━━━━━ TEXT SHOWN ━━━━━
Naga shawls are traditional shawls with a distinctive pattern (primarily in red and black wool) made by various Naga ethnic groups from Nagaland and its neighbouring areas in Northeast India.

List of Naga shawls

Ao Naga shawls

Tsüngkotepsü 

The Tsüngkotepsü is a warrior shawl of the Ao Nagas of Nagaland. Traditionally, the Tsüngkotepsü can only be worn by warriors who had successfully taken the heads of enemy warriors, In modern times, the right to wear the Tsüngkotepsü is associated with performing a mithun sacrifice, a demonstration of wealth and are a distinctive symbol of the Ao Nagas.

Chakhesang Naga shawls 

The Chakhesang Naga shawl has the Geographical Indication Tag.
It was the third from Nagaland to be granted the GI registration after Naga King Chilli and Naga Tree Tomato. While the ‘Chakhesang Shawl’ is listed under the category of ‘Handicrafts’, the other two is registered under ‘Agricultural’ product under Geographical Indications of Goods (Registration & Protection) Act, 1999.
━━━━━ TASK DATA ━━━━━
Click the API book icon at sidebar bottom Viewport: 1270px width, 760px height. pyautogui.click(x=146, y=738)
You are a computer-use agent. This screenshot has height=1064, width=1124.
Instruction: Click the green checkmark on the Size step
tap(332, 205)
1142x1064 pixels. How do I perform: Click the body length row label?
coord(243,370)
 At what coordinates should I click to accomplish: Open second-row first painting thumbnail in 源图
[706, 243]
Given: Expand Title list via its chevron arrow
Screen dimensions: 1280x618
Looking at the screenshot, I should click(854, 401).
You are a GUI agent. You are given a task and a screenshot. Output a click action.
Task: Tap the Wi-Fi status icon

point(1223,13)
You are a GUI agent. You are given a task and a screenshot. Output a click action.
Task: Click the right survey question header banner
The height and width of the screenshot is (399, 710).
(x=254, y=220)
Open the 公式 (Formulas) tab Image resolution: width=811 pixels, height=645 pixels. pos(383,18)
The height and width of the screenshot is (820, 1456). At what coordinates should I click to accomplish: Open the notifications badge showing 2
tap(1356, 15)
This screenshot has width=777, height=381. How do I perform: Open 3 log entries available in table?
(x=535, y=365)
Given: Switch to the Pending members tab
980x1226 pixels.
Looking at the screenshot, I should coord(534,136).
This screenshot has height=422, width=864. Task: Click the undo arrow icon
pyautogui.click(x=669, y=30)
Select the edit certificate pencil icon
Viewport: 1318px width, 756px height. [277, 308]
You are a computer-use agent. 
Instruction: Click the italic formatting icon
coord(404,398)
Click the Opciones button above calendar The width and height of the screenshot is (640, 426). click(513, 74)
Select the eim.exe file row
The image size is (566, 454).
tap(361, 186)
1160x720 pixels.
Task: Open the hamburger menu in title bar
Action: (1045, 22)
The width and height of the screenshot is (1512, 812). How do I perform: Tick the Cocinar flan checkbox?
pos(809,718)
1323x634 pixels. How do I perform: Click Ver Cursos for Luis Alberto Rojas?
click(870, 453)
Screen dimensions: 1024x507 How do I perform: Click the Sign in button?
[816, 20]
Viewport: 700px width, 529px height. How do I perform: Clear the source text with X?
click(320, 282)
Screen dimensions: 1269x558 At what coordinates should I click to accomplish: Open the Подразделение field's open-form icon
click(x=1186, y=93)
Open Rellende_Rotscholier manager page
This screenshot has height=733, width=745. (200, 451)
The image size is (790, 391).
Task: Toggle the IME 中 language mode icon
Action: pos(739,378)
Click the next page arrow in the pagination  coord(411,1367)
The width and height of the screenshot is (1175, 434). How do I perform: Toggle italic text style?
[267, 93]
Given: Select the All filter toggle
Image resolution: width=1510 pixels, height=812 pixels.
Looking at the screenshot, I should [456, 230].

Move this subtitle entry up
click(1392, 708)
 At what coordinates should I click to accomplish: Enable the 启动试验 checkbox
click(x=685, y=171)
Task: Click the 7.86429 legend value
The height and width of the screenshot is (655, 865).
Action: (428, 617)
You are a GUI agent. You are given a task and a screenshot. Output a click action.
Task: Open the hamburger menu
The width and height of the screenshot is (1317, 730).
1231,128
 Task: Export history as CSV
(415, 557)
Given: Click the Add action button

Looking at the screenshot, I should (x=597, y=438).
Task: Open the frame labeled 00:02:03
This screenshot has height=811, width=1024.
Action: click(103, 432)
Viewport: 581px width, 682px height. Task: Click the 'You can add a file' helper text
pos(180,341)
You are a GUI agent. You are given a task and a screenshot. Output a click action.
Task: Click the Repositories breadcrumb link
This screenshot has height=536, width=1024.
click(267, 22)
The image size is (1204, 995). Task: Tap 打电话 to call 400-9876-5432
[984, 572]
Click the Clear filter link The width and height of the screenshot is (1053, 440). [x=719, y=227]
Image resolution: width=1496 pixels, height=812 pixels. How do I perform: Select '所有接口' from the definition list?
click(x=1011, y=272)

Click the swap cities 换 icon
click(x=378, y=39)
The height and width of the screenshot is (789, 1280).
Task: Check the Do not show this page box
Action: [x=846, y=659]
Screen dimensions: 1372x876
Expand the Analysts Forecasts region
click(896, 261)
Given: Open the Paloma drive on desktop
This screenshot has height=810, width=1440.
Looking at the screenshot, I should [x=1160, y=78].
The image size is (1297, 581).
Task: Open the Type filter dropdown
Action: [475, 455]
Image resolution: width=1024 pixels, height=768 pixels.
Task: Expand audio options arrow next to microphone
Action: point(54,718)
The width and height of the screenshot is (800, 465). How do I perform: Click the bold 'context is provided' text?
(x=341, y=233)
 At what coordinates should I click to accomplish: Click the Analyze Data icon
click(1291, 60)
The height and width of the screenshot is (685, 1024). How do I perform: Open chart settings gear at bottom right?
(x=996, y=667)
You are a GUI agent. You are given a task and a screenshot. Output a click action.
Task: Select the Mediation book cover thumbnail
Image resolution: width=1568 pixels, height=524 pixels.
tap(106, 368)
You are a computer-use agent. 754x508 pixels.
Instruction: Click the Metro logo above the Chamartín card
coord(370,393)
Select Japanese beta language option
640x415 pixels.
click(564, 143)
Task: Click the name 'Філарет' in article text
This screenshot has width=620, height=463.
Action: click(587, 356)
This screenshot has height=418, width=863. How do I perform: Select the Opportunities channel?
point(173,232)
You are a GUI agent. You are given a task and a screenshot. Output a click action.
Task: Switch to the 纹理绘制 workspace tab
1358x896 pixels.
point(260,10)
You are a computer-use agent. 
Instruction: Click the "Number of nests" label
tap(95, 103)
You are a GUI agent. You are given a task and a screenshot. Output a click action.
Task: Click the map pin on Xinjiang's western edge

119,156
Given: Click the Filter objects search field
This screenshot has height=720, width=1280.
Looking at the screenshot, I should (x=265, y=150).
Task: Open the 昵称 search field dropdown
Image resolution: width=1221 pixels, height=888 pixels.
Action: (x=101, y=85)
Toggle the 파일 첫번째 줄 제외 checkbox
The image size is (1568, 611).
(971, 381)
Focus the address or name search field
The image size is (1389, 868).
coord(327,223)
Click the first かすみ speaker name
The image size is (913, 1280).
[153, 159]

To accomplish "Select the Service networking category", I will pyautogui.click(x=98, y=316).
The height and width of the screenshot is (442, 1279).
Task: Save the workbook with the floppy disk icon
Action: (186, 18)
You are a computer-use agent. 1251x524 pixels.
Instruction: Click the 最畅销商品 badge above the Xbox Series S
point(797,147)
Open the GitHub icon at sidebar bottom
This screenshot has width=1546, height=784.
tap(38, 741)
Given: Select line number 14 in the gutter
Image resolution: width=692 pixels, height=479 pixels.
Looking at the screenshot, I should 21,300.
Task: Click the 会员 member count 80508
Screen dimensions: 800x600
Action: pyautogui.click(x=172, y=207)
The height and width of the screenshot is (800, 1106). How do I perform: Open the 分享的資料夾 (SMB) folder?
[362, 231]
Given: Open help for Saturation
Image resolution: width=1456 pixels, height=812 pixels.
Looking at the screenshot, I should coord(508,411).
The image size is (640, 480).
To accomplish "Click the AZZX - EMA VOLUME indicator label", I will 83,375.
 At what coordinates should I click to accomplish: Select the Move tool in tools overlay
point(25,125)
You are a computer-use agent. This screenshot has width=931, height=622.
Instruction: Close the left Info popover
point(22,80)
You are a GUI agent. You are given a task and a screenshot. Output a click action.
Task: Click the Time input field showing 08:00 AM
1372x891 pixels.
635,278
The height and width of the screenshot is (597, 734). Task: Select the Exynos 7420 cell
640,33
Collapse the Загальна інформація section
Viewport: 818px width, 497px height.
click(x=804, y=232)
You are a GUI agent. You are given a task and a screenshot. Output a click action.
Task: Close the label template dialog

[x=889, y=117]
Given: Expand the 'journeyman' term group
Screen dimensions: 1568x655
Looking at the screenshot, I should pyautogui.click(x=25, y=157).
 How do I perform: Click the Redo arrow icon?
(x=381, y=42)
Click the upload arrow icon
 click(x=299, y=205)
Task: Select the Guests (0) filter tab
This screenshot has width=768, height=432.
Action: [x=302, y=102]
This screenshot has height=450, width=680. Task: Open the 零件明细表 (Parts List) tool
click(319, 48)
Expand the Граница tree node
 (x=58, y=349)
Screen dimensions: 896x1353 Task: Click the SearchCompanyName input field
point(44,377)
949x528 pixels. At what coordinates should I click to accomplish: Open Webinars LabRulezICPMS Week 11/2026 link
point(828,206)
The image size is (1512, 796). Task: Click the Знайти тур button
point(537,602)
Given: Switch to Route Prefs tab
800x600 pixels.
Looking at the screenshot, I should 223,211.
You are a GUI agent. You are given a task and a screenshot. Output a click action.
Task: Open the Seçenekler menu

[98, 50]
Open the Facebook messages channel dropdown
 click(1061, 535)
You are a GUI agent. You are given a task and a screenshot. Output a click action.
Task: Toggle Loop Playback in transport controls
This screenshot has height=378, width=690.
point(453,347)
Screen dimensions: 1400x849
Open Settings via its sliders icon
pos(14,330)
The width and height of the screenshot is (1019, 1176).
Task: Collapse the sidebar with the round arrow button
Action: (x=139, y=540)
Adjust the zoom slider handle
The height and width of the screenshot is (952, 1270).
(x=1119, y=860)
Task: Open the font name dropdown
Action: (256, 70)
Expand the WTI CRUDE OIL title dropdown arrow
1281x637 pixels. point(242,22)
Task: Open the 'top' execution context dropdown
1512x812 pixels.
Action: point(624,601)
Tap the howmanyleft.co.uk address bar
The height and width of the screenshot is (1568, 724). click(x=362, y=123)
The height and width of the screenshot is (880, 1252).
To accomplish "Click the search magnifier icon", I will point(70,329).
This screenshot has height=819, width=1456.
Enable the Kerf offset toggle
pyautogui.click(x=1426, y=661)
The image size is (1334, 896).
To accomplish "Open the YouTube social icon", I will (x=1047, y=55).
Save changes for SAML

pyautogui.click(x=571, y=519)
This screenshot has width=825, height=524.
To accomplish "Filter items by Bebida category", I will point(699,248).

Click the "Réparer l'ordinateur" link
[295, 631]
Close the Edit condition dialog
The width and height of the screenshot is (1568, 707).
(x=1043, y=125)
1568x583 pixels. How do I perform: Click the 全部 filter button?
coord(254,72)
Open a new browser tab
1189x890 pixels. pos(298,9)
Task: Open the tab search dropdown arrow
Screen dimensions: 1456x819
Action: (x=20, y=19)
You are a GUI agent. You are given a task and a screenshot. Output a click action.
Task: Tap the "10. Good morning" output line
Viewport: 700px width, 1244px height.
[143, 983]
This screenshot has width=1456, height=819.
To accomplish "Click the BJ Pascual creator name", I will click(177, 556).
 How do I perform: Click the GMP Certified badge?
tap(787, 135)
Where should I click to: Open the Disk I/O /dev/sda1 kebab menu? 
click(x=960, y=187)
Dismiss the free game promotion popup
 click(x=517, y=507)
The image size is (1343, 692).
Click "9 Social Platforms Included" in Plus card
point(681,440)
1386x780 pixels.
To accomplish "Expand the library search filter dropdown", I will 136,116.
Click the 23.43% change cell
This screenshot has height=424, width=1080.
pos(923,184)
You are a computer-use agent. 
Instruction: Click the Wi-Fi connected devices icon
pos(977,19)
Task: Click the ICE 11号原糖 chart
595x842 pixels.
━━━━━
EXERCISE SET.
A: Set down, word for word, the passage of the text on Naga shawls starting at "Ao Naga shawls" and ending at "Protection) Act, 1999.".
B: Rewrite the lines of the records starting at the line that contains "At what coordinates should I click to accomplish: Enable" and ending at the line that contains "pos(180,341)" as a numbered list, omitting blank lines.

THE RESPONSES.
A:
Ao Naga shawls

Tsüngkotepsü 

The Tsüngkotepsü is a warrior shawl of the Ao Nagas of Nagaland. Traditionally, the Tsüngkotepsü can only be worn by warriors who had successfully taken the heads of enemy warriors, In modern times, the right to wear the Tsüngkotepsü is associated with performing a mithun sacrifice, a demonstration of wealth and are a distinctive symbol of the Ao Nagas.

Chakhesang Naga shawls 

The Chakhesang Naga shawl has the Geographical Indication Tag.
It was the third from Nagaland to be granted the GI registration after Naga King Chilli and Naga Tree Tomato. While the ‘Chakhesang Shawl’ is listed under the category of ‘Handicrafts’, the other two is registered under ‘Agricultural’ product under Geographical Indications of Goods (Registration & Protection) Act, 1999.

B:
1.  At what coordinates should I click to accomplish: Enable the 启动试验 checkbox
2. click(x=685, y=171)
3. Task: Click the 7.86429 legend value
4. The height and width of the screenshot is (655, 865).
5. Action: (428, 617)
6. You are a GUI agent. You are given a task and a screenshot. Output a click action.
7. Task: Open the hamburger menu
8. The width and height of the screenshot is (1317, 730).
9. 1231,128
10.  Task: Export history as CSV
11. (415, 557)
12. Given: Click the Add action button
13. Looking at the screenshot, I should (x=597, y=438).
14. Task: Open the frame labeled 00:02:03
15. This screenshot has height=811, width=1024.
16. Action: click(103, 432)
17. Viewport: 581px width, 682px height. Task: Click the 'You can add a file' helper text
18. pos(180,341)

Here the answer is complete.